▶ **Data provided**
○ ○ ○ ○

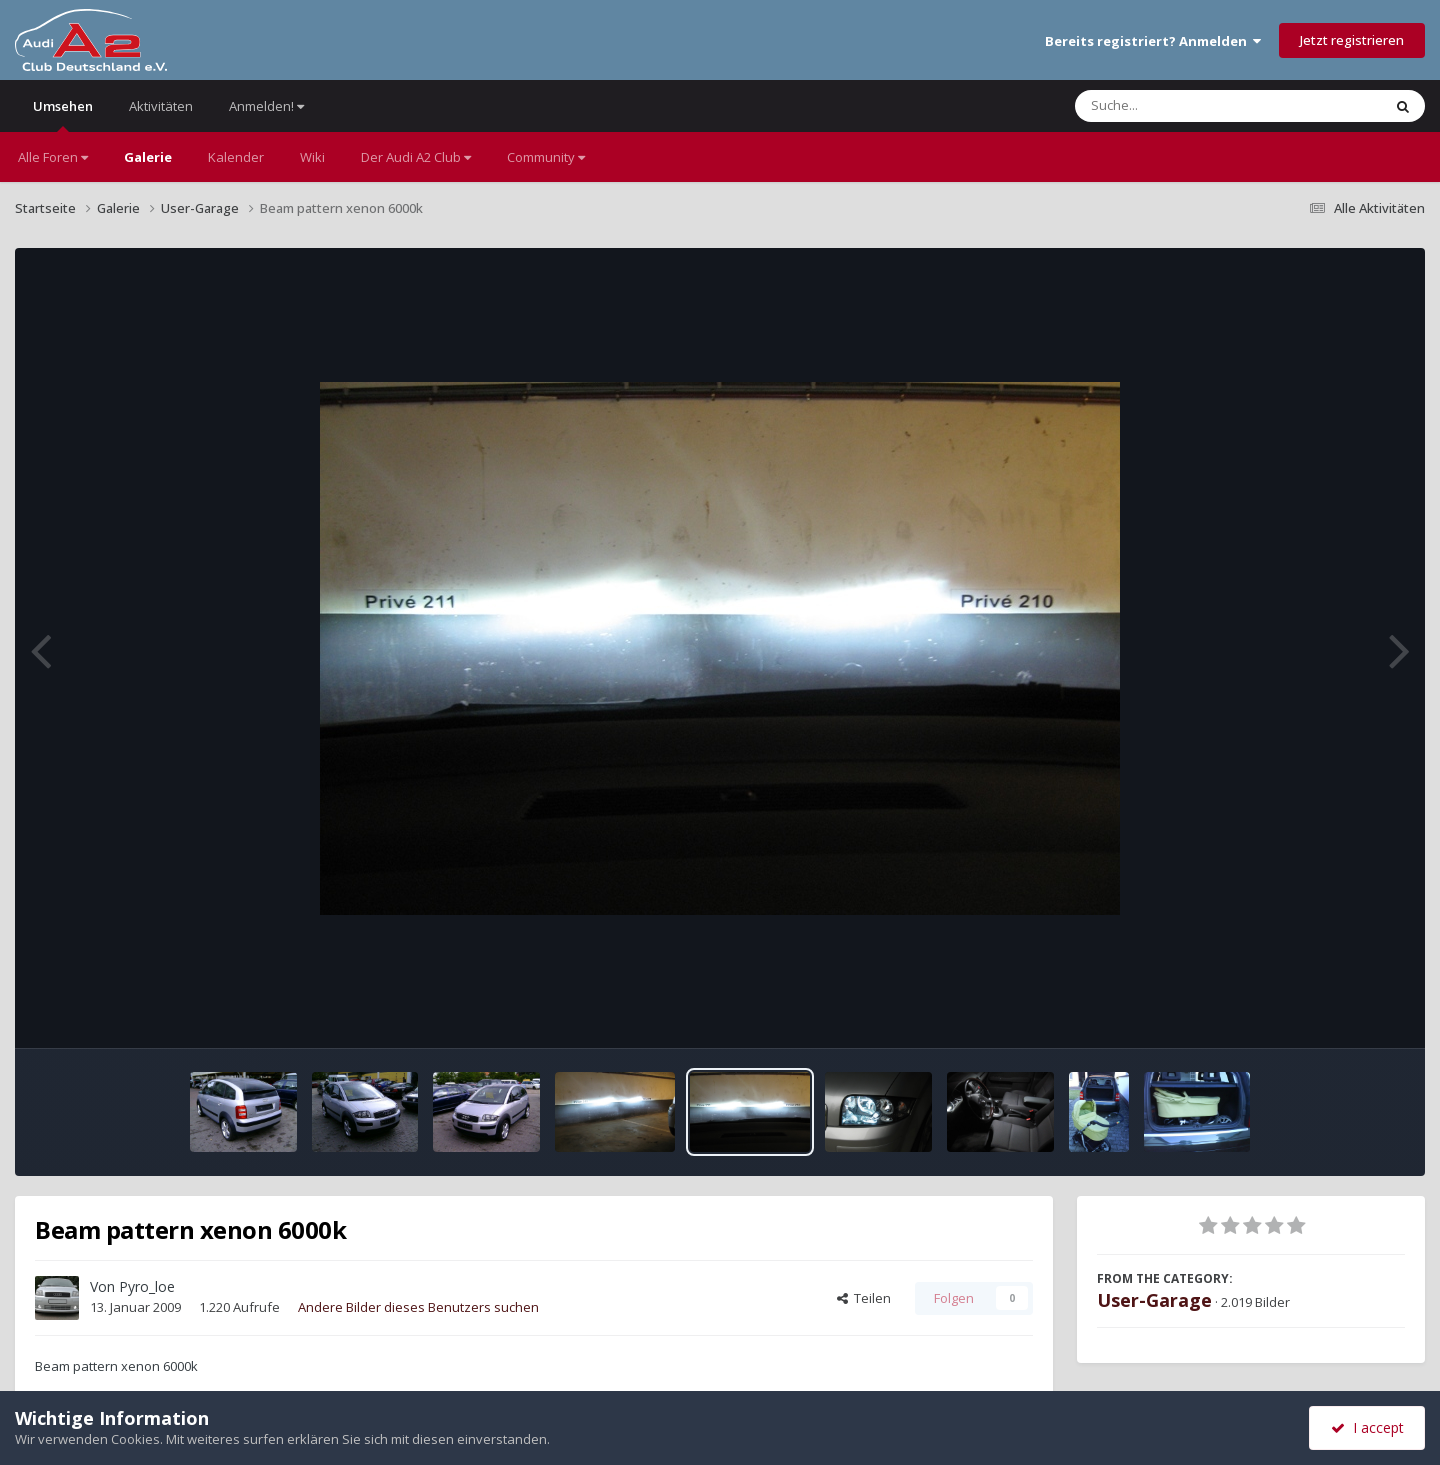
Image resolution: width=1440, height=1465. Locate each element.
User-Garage (1154, 1300)
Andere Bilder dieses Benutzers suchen (418, 1307)
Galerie (148, 157)
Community (546, 157)
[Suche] (1187, 106)
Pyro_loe (147, 1286)
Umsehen (63, 114)
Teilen (864, 1298)
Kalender (236, 157)
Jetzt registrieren (1352, 40)
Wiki (312, 157)
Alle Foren (53, 157)
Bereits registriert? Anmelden (1153, 41)
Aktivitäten (161, 106)
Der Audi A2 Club (416, 157)
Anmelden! (266, 106)
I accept (1367, 1427)
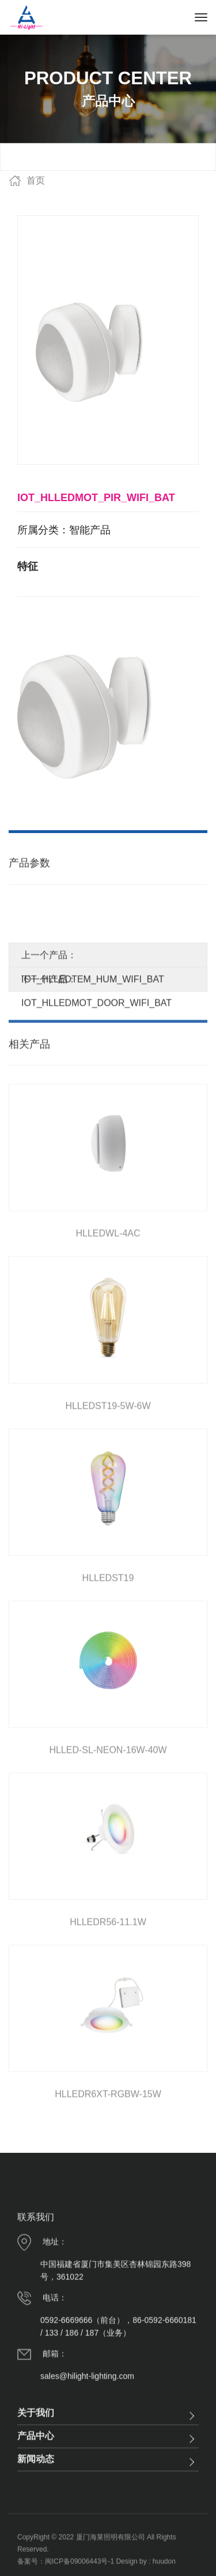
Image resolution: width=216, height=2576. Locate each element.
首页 (35, 180)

○ ○ ○ ○

▶ **Direction**
Retype every one of the lines above without changing anything, and omit the pictures.

▶ **Worked answer**
Image resolution: width=1440, height=1465. Locate each element.
User-Garage (1154, 1300)
Andere Bilder dieses Benutzers suchen (418, 1307)
Galerie (148, 157)
Community (546, 157)
[Suche] (1187, 106)
Pyro_loe (147, 1286)
Umsehen (63, 114)
Teilen (864, 1298)
Kalender (236, 157)
Jetzt registrieren (1352, 40)
Wiki (312, 157)
Alle Foren (53, 157)
Bereits registriert? Anmelden (1153, 41)
Aktivitäten (161, 106)
Der Audi A2 Club (416, 157)
Anmelden! (266, 106)
I accept (1367, 1427)
Image resolution: width=216, height=2576. Locate each element.
首页 (35, 180)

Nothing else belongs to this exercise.